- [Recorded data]
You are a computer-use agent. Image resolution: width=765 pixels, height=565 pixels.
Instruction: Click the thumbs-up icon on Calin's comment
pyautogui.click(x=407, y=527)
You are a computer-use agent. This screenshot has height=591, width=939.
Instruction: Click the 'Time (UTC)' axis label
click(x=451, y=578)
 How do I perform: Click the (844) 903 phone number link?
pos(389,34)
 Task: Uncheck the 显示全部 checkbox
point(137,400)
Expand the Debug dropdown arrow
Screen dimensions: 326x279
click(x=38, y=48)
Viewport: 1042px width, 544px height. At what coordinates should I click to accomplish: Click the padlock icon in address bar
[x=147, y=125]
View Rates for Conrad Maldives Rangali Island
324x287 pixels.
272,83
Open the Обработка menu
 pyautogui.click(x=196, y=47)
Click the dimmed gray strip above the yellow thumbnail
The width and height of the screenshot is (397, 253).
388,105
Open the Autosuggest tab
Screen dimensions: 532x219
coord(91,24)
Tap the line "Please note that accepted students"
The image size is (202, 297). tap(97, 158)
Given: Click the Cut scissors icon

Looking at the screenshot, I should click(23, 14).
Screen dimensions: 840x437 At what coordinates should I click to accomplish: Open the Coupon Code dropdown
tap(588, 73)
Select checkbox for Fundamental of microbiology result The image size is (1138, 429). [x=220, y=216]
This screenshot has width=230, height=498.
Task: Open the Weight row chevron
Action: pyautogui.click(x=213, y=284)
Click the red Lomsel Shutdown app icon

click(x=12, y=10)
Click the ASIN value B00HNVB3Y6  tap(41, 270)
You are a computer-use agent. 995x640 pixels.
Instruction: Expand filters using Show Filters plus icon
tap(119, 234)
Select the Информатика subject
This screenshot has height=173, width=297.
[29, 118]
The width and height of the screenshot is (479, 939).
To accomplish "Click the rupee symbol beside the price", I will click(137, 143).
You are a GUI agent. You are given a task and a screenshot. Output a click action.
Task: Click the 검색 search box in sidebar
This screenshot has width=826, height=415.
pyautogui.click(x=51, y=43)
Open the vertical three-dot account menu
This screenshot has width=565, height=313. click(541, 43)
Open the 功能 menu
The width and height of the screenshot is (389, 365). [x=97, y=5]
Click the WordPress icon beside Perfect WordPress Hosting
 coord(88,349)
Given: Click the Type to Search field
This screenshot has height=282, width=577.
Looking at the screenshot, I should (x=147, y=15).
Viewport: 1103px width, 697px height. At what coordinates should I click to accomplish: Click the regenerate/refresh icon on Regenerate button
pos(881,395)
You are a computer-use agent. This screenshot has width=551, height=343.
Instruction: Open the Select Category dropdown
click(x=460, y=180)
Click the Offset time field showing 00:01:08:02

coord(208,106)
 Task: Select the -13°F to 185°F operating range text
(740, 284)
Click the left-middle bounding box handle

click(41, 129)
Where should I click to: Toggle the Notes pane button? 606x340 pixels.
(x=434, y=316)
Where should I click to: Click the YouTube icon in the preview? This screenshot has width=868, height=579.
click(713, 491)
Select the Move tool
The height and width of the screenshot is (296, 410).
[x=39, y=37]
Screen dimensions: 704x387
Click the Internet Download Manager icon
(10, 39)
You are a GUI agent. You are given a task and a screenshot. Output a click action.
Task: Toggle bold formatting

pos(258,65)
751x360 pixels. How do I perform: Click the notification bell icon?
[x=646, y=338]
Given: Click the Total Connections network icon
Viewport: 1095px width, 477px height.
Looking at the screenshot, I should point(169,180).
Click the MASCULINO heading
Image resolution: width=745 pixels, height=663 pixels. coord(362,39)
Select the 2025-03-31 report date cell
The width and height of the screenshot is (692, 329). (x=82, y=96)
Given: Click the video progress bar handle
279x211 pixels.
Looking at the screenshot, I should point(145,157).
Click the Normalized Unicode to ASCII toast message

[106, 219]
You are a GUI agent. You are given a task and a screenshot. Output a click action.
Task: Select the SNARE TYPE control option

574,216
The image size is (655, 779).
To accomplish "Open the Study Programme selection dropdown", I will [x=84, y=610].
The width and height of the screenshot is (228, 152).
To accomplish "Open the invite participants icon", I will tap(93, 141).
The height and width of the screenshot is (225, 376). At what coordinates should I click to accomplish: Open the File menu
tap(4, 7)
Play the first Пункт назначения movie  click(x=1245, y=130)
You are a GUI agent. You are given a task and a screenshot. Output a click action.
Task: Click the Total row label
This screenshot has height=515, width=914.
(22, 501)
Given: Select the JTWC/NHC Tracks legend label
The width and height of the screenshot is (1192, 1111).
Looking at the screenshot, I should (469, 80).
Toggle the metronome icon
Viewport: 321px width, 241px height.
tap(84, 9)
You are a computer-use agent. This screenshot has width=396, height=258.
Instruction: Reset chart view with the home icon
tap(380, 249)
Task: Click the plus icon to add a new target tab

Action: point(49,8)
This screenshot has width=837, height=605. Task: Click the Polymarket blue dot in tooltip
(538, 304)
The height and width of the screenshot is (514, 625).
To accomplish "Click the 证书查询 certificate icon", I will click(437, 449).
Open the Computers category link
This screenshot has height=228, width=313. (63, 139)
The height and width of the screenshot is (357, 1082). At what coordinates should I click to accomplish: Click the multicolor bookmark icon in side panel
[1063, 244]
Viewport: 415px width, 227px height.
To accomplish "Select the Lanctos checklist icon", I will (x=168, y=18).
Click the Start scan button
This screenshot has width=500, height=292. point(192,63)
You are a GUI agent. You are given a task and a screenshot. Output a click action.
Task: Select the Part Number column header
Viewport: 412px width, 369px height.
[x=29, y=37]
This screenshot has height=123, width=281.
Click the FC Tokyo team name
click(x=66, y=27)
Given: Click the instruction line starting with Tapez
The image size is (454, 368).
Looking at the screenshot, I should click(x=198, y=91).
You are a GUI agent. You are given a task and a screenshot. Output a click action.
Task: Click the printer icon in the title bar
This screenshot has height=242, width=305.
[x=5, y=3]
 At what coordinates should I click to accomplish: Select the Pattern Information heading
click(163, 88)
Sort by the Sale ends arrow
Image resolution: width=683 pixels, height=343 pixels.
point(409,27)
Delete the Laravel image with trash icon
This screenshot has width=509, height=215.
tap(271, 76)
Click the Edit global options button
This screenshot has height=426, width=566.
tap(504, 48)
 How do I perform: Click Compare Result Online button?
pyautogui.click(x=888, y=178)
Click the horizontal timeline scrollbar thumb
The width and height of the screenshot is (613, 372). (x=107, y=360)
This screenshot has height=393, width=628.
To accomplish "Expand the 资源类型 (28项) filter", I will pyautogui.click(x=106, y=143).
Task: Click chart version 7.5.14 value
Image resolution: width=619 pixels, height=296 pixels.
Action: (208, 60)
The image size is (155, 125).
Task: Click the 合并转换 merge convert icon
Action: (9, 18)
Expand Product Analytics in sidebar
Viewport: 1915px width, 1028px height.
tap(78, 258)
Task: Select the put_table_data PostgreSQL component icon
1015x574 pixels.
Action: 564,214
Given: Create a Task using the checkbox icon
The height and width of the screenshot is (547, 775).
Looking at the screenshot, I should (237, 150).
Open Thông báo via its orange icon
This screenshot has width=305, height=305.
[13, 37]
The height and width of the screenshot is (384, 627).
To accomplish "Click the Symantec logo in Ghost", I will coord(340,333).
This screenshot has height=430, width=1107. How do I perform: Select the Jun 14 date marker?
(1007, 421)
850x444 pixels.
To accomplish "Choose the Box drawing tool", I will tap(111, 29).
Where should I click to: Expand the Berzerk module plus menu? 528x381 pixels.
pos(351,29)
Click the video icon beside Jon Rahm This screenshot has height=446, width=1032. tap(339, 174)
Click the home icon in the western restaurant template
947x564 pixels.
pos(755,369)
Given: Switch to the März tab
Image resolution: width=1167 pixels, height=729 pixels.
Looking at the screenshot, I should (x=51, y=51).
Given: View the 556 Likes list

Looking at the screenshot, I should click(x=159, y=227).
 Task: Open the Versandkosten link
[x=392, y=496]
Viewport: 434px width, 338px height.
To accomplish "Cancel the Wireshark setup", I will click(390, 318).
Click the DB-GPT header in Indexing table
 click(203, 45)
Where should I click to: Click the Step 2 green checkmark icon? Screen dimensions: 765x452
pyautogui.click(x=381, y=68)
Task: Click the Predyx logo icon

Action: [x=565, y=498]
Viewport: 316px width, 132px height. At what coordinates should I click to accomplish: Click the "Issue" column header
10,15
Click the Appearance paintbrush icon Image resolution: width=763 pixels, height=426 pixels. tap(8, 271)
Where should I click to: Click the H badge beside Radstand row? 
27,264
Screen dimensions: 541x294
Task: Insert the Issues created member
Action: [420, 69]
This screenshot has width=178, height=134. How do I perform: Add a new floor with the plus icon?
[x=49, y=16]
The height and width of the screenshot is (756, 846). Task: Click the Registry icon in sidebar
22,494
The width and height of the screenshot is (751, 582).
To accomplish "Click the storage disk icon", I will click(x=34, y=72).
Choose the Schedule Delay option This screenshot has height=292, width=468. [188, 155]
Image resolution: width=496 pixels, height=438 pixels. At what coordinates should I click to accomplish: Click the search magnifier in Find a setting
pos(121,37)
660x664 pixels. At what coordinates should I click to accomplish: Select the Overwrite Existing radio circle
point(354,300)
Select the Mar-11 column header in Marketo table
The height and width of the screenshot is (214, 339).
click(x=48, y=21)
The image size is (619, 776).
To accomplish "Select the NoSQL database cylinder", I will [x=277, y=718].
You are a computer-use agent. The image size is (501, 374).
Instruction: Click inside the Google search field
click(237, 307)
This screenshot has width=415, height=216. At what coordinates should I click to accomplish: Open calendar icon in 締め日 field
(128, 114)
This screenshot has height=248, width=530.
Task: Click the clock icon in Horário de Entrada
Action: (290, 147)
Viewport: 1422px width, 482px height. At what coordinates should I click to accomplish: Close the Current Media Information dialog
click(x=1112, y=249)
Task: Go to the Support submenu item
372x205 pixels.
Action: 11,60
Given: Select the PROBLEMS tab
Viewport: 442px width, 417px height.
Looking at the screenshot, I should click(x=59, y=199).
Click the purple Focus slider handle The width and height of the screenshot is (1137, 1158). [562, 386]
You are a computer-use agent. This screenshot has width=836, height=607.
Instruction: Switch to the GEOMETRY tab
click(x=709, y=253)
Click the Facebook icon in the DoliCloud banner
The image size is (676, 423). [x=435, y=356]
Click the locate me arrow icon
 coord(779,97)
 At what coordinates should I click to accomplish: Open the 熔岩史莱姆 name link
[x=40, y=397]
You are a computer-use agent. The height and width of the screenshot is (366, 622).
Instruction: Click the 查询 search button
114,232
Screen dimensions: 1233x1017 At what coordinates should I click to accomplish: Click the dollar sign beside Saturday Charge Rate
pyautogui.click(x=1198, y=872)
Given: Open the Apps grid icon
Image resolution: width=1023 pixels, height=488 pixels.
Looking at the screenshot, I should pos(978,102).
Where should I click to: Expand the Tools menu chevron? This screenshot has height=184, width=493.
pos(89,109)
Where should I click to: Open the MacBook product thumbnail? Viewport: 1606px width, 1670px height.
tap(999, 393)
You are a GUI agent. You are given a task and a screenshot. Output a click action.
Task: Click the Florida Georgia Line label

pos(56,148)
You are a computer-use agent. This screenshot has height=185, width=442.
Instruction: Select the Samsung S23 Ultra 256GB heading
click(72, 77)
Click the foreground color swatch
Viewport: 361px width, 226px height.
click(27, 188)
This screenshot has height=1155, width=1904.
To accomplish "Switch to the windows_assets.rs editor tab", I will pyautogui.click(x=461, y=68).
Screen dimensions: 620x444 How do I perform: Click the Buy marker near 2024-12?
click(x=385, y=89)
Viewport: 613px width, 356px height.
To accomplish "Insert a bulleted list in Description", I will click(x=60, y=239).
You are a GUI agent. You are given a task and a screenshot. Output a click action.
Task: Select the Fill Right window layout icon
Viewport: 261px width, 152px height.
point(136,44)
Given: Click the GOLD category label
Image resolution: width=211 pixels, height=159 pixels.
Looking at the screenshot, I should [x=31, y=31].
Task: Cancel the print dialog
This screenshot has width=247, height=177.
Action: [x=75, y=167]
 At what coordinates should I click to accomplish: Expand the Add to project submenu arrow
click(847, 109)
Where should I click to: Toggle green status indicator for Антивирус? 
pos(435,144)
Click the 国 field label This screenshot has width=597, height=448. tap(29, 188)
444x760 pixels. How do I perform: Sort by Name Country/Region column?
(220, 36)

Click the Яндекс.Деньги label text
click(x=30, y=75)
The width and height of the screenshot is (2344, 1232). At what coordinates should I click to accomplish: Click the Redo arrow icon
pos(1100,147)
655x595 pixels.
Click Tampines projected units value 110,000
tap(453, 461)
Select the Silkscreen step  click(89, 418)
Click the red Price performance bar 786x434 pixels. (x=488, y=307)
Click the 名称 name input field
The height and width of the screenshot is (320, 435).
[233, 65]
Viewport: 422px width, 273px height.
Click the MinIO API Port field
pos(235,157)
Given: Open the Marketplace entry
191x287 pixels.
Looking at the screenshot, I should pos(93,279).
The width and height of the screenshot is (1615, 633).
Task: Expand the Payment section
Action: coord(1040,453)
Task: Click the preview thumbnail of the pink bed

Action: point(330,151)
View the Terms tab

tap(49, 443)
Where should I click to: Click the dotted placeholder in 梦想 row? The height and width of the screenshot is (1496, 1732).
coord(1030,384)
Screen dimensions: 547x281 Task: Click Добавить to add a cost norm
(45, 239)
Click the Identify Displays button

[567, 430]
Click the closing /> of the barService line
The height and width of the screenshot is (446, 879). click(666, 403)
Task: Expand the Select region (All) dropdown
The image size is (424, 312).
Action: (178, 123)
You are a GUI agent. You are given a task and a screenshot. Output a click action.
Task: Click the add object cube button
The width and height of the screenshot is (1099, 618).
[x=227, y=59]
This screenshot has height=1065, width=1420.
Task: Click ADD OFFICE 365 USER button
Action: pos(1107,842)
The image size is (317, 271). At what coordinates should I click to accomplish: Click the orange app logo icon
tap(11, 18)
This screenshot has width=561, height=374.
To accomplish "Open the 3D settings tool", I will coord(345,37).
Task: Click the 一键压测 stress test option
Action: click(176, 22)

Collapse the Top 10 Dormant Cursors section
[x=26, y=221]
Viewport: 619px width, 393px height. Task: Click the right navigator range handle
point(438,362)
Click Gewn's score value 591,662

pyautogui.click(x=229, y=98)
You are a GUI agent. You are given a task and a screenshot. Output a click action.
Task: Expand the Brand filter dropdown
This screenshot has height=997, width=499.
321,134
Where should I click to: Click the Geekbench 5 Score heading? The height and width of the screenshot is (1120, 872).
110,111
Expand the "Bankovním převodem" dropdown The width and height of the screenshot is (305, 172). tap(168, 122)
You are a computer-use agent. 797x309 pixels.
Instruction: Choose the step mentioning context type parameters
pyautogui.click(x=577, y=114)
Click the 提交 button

- [THE TASK]
In the entries above, copy each line that contains the string "video".

- [RESULT FOR THIS TASK]
Given: Click the video progress bar handle
Click the video icon beside Jon Rahm This screenshot has height=446, width=1032. tap(339, 174)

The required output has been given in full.